China’s consumer-price inflation eased to a 29-month low in June, giving Wen more room to relax economic policies. The consumer price index rose 2.2 percent from a year earlier, the National Bureau of Statistics said today in Beijing. Producer prices dropped 2.1 percent, versus the median forecast for a 2 percent fall.
Deflation may become a bigger concern than inflation, Xianfang Ren, China economist at IHS Global Insight, wrote in a report.
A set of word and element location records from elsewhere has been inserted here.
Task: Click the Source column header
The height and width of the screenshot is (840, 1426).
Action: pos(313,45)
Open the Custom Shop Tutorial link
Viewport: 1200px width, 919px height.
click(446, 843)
The deflationary spiral looks to have started in some industrial sectors and the last time China saw such a long slide in producer prices was during the global financial crisis, Ren said.
Exports from the world’s second-largest economy probably climbed 10.6 percent in June, after a 15.3 percent increase in May, according to the median estimate of economists in a Bloomberg survey ahead of official data tomorrow.
A government report on July 13 is expected to show the economy expanded at the slowest pace in three years, according to the median estimate of 15 economists surveyed by Bloomberg. The economy expanded 8.1 percent in the first three months, the fifth quarterly slowdown.
Chinese economists’ forecasts for second-quarter growth are “too optimistic,” according to Lu Ting, China economist at Bank of America Corp.’s Merrill Lynch unit.
Bank of America estimates growth of 7.5 percent in the second quarter though it may be as low as 7.3 percent to 7.4 percent, Lu said in a Bloomberg Television interview today from Hong Kong. He predicts two more rate cuts by the end of this year and three more reductions in lenders’ reserve-requirement ratios. The central bank has cut reserve ratios three times since November in an effort to spur lending to small companies.
GD Midea Holding Co., China’s second-biggest publicly traded appliance maker, plunged 9.8 percent to 9.90 yuan. Qingdao Haier Co. fell 4 percent to 11.40 yuan.
Some Chinese home appliance manufacturers have been improperly receiving energy-saving appliance subsidies for products that aren’t qualified, the state-run China National Radio reported, citing its own investigation.
Guoguang Electric Co., which makes home-theater speakers, slumped 6.8 percent to 4.14 yuan. First-half profit may have dropped as much as 90 percent, compared with an earlier projection of as much as 50 percent, the company said.